# Texte d'étude:
╔══
Osheaga, jour 2 : Jack, Nick… et Elvis

Nick Cave: l'intensité à son meilleur. Photo courtoisie evenko/Pat Beaudry

Après une première journée qui faisait la part belle au hip-hop et aux DJ, les guitares revenaient à l’avant-scène en soirée dans les cases horaires des scènes de la Rivière et de la Montagne au Festival Osheaga, samedi.

Par Philippe Rezzonico

Le ciel lourd et couvert ne nous est pas tombé sur la tête, mais il faut admettre de certains artistes ont travaillé fort afin de crever les nuages. Pour le chroniqueur, cette – plus courte – journée de couverture a été l’occasion de constater que l’on n’a pas besoin d’un « vaisseau spatial » pour satisfaire musicalement le festivalier…

Deux ou trois choses ou fait leurs preuves depuis longtemps : de bonnes chansons, des artistes investis et une instrumentation organique. On a eu droit à tout ça

Modest Mouse, 18h05: Ça faisait bien une demi-heure que je regardais la bande à Isaac Brock se démener sur la scène de la montagne quand je me suis dit que ce groupe est exactement la raison pour laquelle nous allons tous, très souvent, assister à des festivals.

Groupe américain qui a trimé dur pour son succès, Modest Mouse roule sa bosse depuis plus de deux décennies. Et les fans de longue date chantaient des tas de refrains par cœur propulsés par les guitares, banjo, violon, batterie et contrebasse, lors de ce spectacle rassembleur au possible  : Dashboard, 3rd Planet, Float On et The Good Times Are Killing Me ont fait leur effet au point que même ceux qui n’étaient pas familiers avec le répertoire du groupe entraient dans la danse.

J. Cole, 19h05 : Arrivé sur le tard sur le site, j’ai dû voir la prestation du rappeur J. Cole devant et derrière la scène de la rivière (bouffe oblige), ce qui ne sont pas des conditions idéales. N’empêche, l’attirail avec lequel le jeune homme se pointe sur les planches n’est pas la norme dans son créneau : guitaristes, choristes, DJ, batteur, etc. Nous sommes loin du rap primaire.

Au plan musical, les chansons de Cole accrochent l’oreille et l’enveloppe sonore est parfois aussi proche de la soul que du hip-hop. L’écoute fut par trop distraite pour porter un jugement valable et éclairé, mais le monsieur aura droit à une écoute plus attentive de ma part la prochaine fois. Il le mérite.

Nick Cave & the Bad Seeds, 20h15: Intense, dense, sombre, dramatique… Un spectacle de Nick Cave et de ses vieux potes n’est pas un spectacle rock comme les autres. L’Australien longiligne qui a des airs d’oiseau de proie sur les planches possède un magnétisme hors du commun.

Qu’il livre des vieux tubes comme From Her To Eternity, des nouvelles compositions de son album Push the Sky Away comme Jubilee Street  et Mermaids, ou qu’il interprète Tupelo (la ville de naissance d’Elvis) n’y change rien. Du placide à l’explosif, guitares, basses, violon et batterie sont capables de toutes les ruptures, de toutes les douceurs, de tous les crescendos. Cave narre, chante ou hurle ses compositions comme si c’était la dernière fois, comme s’il voulait que chaque spectateur ne l’oublie jamais.
╚══
Entrées enregistrées:
╔══
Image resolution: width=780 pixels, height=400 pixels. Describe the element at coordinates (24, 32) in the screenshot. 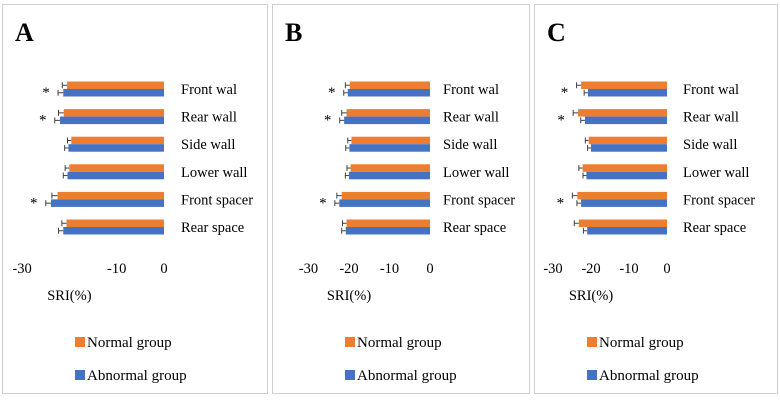

I see `panel-label: A` at that location.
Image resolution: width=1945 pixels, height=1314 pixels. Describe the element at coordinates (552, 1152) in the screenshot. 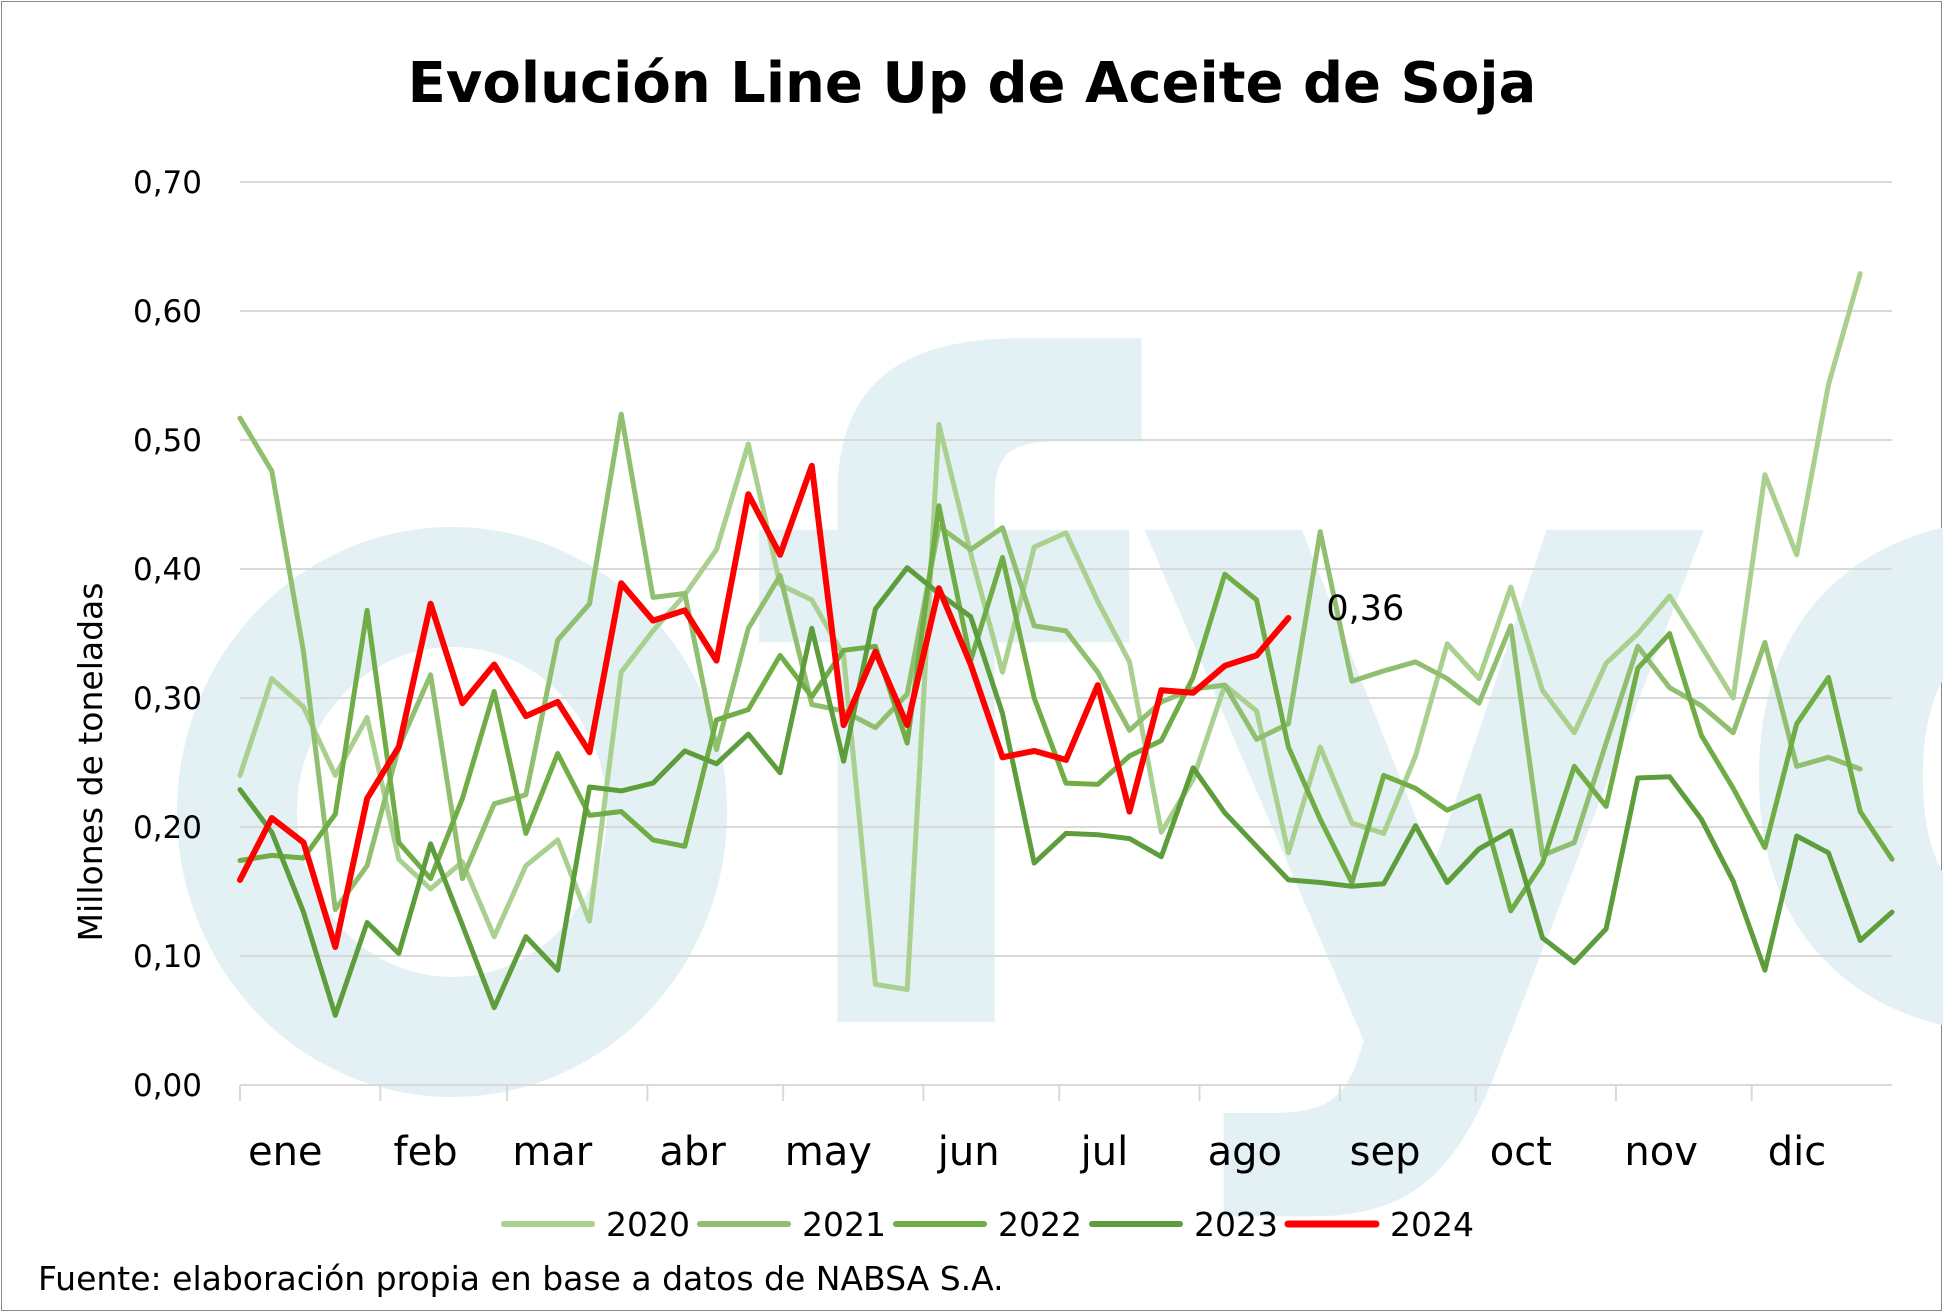

I see `x-tick-label-mar: mar` at that location.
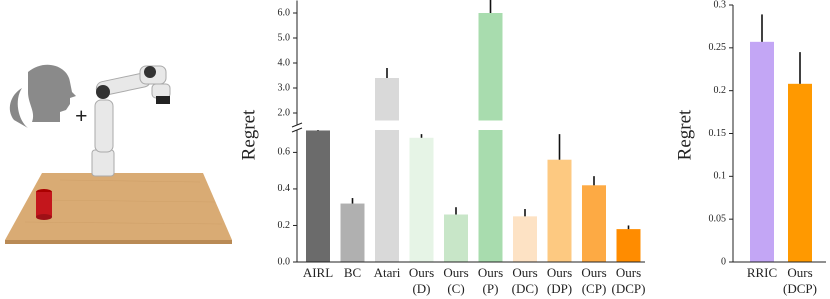 This screenshot has width=830, height=299. Describe the element at coordinates (724, 262) in the screenshot. I see `y-tick-label: 0` at that location.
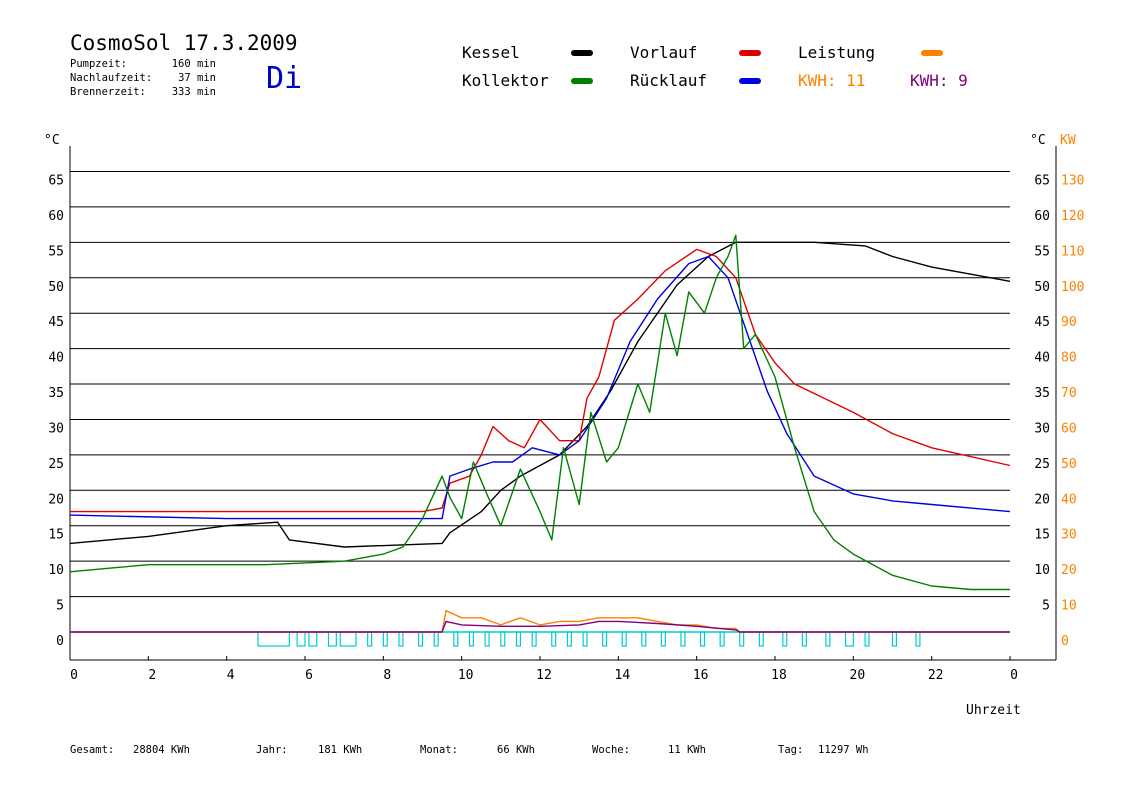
╚══
# Consigne 1:
D'après la chronique sur Osheaga, depuis combien de temps le groupe Modest Mouse roule-t-il sa bosse ?
# Consigne 2:
Reproduisez le passage de la chronique sur Osheaga en commençant aux mots « Modest Mouse, 18h05: Ça » et en vous arrêtant après « à des festivals. ».
# Consigne 3:
Indiquez si chacune des affirmations suivantes concorde avec la chronique sur Osheaga, puis citez les mots qui tranchent. (a) Le chroniqueur a vu la prestation de J. Cole près de la scène de la Montagne. (b) Nick Cave est australien. (c) Tupelo est la ville de naissance d'Elvis.
Les enregistrements proviennent d'une autre source que la chronique.

# Corrigé 1:
Depuis plus de deux décennies.

# Corrigé 2:
Modest Mouse, 18h05: Ça faisait bien une demi-heure que je regardais la bande à Isaac Brock se démener sur la scène de la montagne quand je me suis dit que ce groupe est exactement la raison pour laquelle nous allons tous, très souvent, assister à des festivals.

# Corrigé 3:
(a) Non : « devant et derrière la scène de la rivière ».
(b) Oui : « L’Australien longiligne ».
(c) Oui : « Tupelo (la ville de naissance d’Elvis) ».